The present invention can be utilized in radio detection and ranging devices of every kind [0055]

Claims

1. A MUSIC spectrum calculating method of estimating a direction of arrival (DOA) of an incident wave using a MUSIC algorithm, wherein an inner product of a mode vector and one of noise subspace and signal subspace in a calculation of a MUSIC spectrum is calculated, and when the noise subspace is used, the inner product is calculated using a Fourier transformation.

2. The MUSIC spectrum calculating method according to claim 1, wherein when the signal subspace is used, the inner product is calculated by Fourier transformation.

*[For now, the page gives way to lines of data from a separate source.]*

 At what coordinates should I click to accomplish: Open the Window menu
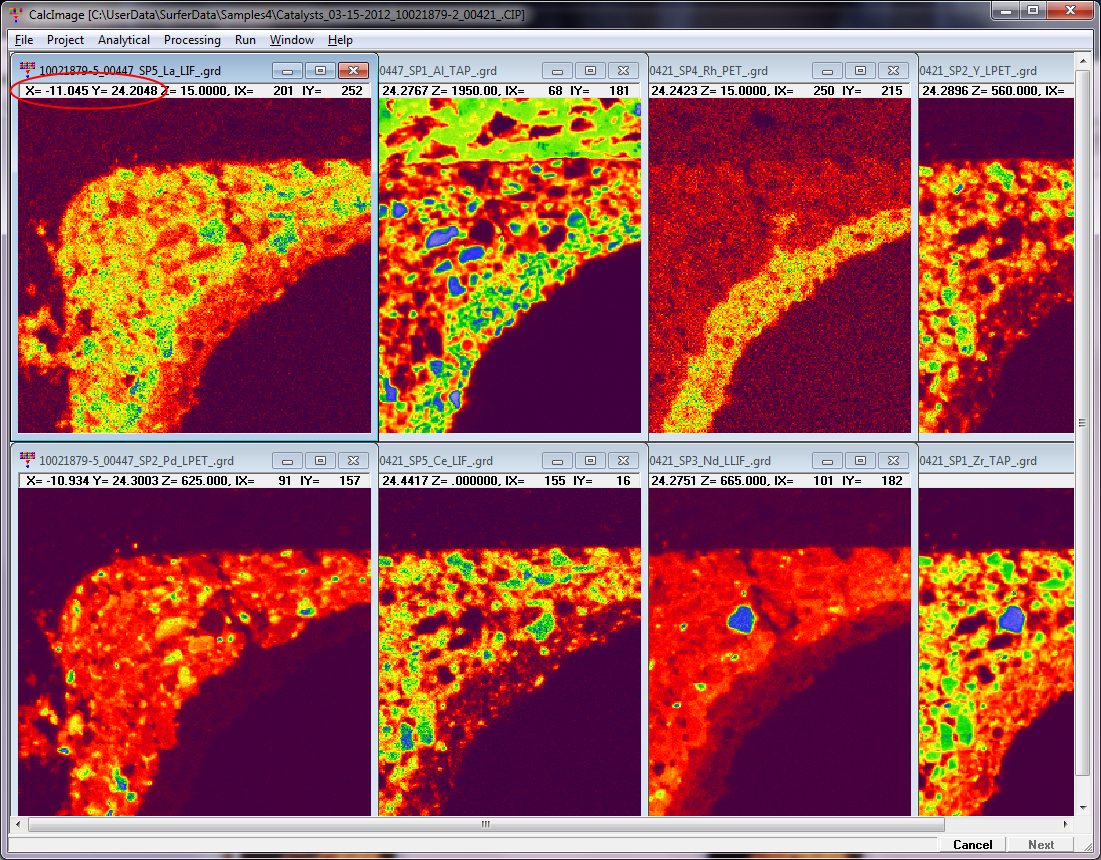pos(291,40)

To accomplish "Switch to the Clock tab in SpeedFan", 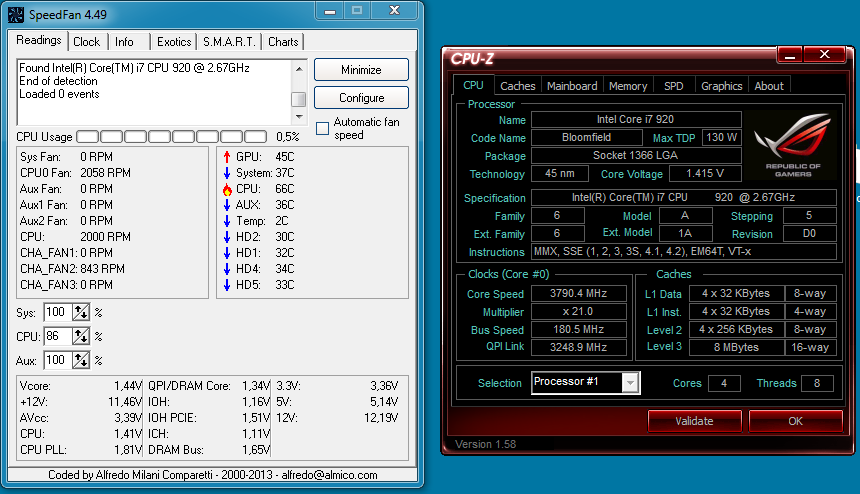I will coord(87,42).
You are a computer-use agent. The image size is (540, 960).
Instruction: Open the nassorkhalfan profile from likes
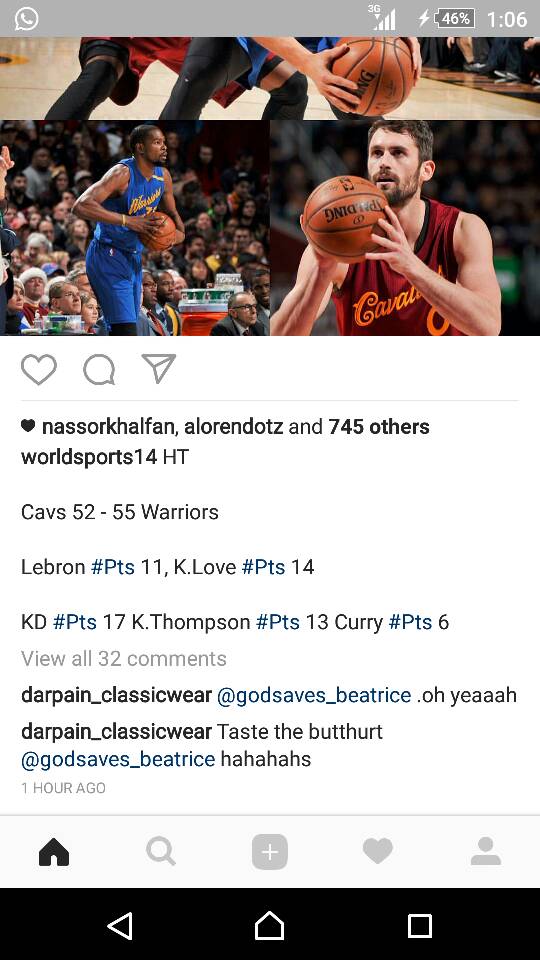[x=108, y=427]
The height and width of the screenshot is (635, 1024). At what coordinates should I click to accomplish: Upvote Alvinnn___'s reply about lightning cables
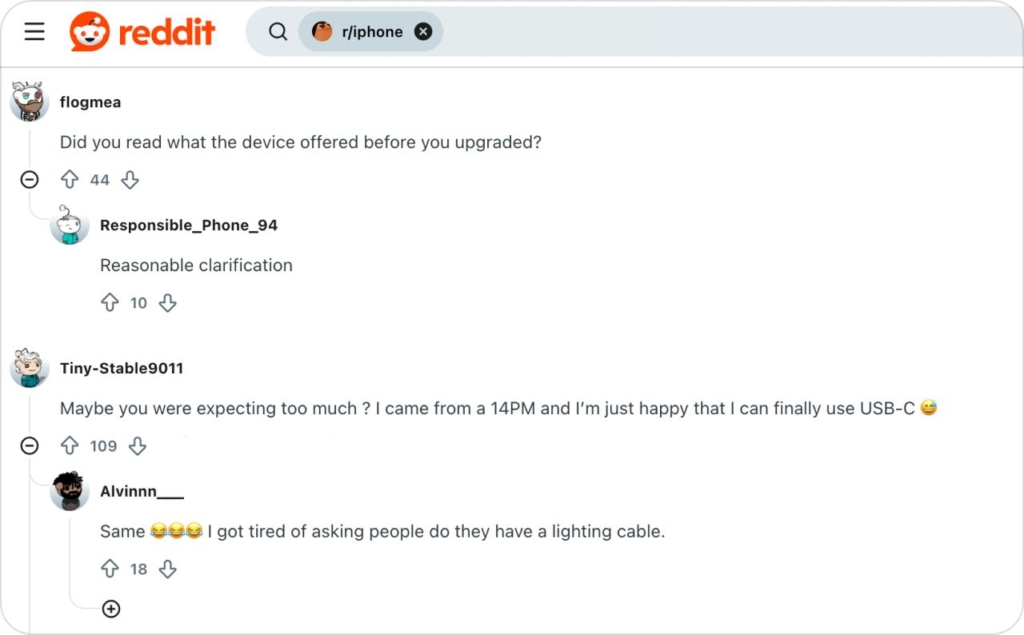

3. The MUSIC spectrum calculating method according to claim 2, wherein the MUSIC spectrum is a function of a mode θ and is maximal when θ is a DOA of the incident wave.

4. The MUSIC spectrum calculating method according to claim 3, wherein the MUSIC spectrum is the equation

P_{MU} (θ) = \frac{a^{H} (θ) \cdot a (θ)}{\underset{θ}{Max} [a^{H} (θ) \cdot E_{S} \cdot E_{S}^{H} \cdot a (θ)] - a^{H} (θ) \cdot E_{S} \cdot E_{S}^{H} \cdot a (θ) + ɛ}

wherein a (θ) denotes a mode vector in which the mode θ is a variable, E_Sdenotes subspace which is spanned by signal eigenvectors, a function Maxθ [ ], for which θ is moved in terms of formulation, denotes a function which selects a maximum value of a norm of an inner product vector a^H(θ)·E_S, which is obtained with respect to θ by Fourier transformation, and ε is a constant parameter for preventing a divergence, and

a maximum of P_MUis detected using this equation.

5. A MUSIC spectrum calculating method according to claim 1, wherein the number of signal eigenvalues and the number of noise eigenvalues are compared and, when the number of signal eigenvalues is determined to be smaller, MUSIC spectrum is calculated using signal subspace and not noise subspace.

6. A MUSIC spectrum calculating device for estimating a DOA of an incident wave using MUSIC algorithm, wherein an inner product of a mode vector and one of noise subspace and signal subspace in a calculation of a MUSIC spectrum is calculated, and when the noise subspace is used, the inner product is calculated using a Fourier transformation.

7. A medium on which a MUSIC spectrum calculation program for estimating a DOA of an incident wave by MUSIC algorithm is recorded, wherein said the MUSIC spectrum calculation program causes a computer to calculate an inner product of a mode vector and one of noise subspace and signal subspace in a calculation of a MUSIC spectrum, and to use a Fourier transformation when the noise subspace is used in a calculation of the inner product.